PROBLEM TO SOLVE ▸ Return the records exactly, keeping every line as it is.

DATA FOR THIS EXERCISE ▸
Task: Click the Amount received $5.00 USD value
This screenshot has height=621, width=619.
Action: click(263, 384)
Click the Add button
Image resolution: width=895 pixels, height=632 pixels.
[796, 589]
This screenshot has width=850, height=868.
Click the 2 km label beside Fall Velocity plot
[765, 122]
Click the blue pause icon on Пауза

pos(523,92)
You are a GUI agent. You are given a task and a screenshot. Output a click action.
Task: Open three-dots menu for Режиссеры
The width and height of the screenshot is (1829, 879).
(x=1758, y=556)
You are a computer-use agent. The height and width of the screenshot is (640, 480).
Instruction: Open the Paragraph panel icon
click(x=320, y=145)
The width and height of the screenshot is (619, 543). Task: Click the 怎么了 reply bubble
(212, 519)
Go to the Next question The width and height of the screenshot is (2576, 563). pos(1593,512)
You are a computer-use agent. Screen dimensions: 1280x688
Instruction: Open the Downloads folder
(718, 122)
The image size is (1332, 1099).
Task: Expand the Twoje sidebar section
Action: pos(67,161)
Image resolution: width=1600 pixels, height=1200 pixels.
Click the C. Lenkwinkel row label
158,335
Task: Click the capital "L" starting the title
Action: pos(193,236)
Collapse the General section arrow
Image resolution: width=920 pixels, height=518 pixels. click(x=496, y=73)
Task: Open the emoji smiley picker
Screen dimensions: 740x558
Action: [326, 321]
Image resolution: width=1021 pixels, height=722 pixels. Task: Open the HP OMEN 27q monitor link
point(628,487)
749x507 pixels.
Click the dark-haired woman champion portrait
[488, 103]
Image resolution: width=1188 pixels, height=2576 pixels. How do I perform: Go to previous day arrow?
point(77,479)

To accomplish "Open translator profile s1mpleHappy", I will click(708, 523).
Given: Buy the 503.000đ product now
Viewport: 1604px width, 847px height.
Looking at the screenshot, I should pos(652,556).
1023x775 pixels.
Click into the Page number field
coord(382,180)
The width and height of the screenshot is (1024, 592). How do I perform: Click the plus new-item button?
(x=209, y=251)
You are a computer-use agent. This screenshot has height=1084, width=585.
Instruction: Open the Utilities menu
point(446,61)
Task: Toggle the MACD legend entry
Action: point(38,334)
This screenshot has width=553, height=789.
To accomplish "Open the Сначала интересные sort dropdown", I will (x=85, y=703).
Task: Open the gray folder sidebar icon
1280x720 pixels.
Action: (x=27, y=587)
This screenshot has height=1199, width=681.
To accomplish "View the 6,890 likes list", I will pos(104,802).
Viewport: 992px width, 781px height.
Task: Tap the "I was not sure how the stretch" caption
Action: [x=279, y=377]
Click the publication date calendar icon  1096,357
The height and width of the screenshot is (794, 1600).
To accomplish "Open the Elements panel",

EXERCISE RESULT ▸
Task: Click the Amount received $5.00 USD value
This screenshot has height=621, width=619.
Action: click(263, 384)
Click the Add button
Image resolution: width=895 pixels, height=632 pixels.
[796, 589]
This screenshot has width=850, height=868.
Click the 2 km label beside Fall Velocity plot
[765, 122]
Click the blue pause icon on Пауза

pos(523,92)
You are a GUI agent. You are given a task and a screenshot. Output a click action.
Task: Open three-dots menu for Режиссеры
The width and height of the screenshot is (1829, 879).
(x=1758, y=556)
You are a computer-use agent. The height and width of the screenshot is (640, 480).
Instruction: Open the Paragraph panel icon
click(x=320, y=145)
The width and height of the screenshot is (619, 543). Task: Click the 怎么了 reply bubble
(212, 519)
Go to the Next question The width and height of the screenshot is (2576, 563). pos(1593,512)
You are a computer-use agent. Screen dimensions: 1280x688
Instruction: Open the Downloads folder
(718, 122)
The image size is (1332, 1099).
Task: Expand the Twoje sidebar section
Action: pos(67,161)
Image resolution: width=1600 pixels, height=1200 pixels.
Click the C. Lenkwinkel row label
158,335
Task: Click the capital "L" starting the title
Action: pos(193,236)
Collapse the General section arrow
Image resolution: width=920 pixels, height=518 pixels. click(x=496, y=73)
Task: Open the emoji smiley picker
Screen dimensions: 740x558
Action: [326, 321]
Image resolution: width=1021 pixels, height=722 pixels. Task: Open the HP OMEN 27q monitor link
point(628,487)
749x507 pixels.
Click the dark-haired woman champion portrait
[488, 103]
Image resolution: width=1188 pixels, height=2576 pixels. How do I perform: Go to previous day arrow?
point(77,479)

To accomplish "Open translator profile s1mpleHappy", I will click(708, 523).
Given: Buy the 503.000đ product now
Viewport: 1604px width, 847px height.
Looking at the screenshot, I should pos(652,556).
1023x775 pixels.
Click into the Page number field
coord(382,180)
The width and height of the screenshot is (1024, 592). How do I perform: Click the plus new-item button?
(x=209, y=251)
You are a computer-use agent. This screenshot has height=1084, width=585.
Instruction: Open the Utilities menu
point(446,61)
Task: Toggle the MACD legend entry
Action: point(38,334)
This screenshot has width=553, height=789.
To accomplish "Open the Сначала интересные sort dropdown", I will (x=85, y=703).
Task: Open the gray folder sidebar icon
1280x720 pixels.
Action: (x=27, y=587)
This screenshot has height=1199, width=681.
To accomplish "View the 6,890 likes list", I will pos(104,802).
Viewport: 992px width, 781px height.
Task: Tap the "I was not sure how the stretch" caption
Action: [x=279, y=377]
Click the publication date calendar icon  1096,357
The height and width of the screenshot is (794, 1600).
To accomplish "Open the Elements panel",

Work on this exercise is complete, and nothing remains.